INSTRUCTIONS FOR THE TASK: Copy the lines below word for word. Begin at the line that contains "has height=752, width=1392." and stop after the final line.

INPUT ROWS:
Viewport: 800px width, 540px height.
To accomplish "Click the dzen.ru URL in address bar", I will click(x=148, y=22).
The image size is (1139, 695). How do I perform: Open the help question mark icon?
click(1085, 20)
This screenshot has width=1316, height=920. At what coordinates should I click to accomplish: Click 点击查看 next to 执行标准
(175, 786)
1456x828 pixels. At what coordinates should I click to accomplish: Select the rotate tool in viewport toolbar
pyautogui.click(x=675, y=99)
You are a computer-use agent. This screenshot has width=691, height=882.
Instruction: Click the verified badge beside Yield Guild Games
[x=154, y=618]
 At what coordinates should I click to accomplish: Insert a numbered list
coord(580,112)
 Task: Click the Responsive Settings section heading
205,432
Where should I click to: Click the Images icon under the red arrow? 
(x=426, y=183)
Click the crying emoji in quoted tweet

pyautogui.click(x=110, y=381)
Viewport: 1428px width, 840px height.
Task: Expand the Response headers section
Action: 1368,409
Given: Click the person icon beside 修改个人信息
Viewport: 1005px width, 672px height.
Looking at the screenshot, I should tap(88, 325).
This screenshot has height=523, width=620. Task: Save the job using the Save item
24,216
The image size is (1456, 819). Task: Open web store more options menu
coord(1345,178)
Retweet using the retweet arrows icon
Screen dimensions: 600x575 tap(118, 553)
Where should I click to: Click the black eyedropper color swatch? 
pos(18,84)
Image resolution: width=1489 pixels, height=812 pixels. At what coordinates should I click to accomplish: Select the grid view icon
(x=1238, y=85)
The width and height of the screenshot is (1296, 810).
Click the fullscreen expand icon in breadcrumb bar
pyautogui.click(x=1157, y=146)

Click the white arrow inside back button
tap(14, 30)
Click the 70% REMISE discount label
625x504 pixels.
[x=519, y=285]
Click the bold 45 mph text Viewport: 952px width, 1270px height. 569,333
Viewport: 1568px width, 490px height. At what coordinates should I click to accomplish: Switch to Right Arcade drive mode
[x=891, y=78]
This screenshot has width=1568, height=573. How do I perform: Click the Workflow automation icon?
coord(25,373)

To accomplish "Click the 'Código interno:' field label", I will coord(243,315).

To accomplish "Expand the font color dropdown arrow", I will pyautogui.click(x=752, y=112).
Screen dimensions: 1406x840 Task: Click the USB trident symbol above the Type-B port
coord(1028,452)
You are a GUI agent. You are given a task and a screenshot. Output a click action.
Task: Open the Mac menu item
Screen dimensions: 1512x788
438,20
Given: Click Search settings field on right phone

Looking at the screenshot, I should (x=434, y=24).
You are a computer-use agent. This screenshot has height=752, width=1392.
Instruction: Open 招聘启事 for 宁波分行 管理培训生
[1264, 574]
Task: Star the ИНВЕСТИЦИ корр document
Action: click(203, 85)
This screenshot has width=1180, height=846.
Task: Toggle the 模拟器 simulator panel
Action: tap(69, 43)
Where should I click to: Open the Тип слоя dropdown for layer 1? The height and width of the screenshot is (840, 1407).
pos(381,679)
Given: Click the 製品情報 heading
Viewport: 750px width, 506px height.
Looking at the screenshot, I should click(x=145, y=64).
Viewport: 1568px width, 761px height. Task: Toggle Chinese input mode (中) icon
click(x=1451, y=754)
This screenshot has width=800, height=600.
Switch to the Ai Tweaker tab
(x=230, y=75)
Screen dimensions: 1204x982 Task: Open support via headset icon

COMPLETE OUTPUT:
You are a computer-use agent. This screenshot has height=752, width=1392.
Instruction: Open 招聘启事 for 宁波分行 管理培训生
[1264, 574]
Task: Star the ИНВЕСТИЦИ корр document
Action: click(203, 85)
This screenshot has width=1180, height=846.
Task: Toggle the 模拟器 simulator panel
Action: tap(69, 43)
Where should I click to: Open the Тип слоя dropdown for layer 1? The height and width of the screenshot is (840, 1407).
pos(381,679)
Given: Click the 製品情報 heading
Viewport: 750px width, 506px height.
Looking at the screenshot, I should click(x=145, y=64).
Viewport: 1568px width, 761px height. Task: Toggle Chinese input mode (中) icon
click(x=1451, y=754)
This screenshot has width=800, height=600.
Switch to the Ai Tweaker tab
(x=230, y=75)
Screen dimensions: 1204x982 Task: Open support via headset icon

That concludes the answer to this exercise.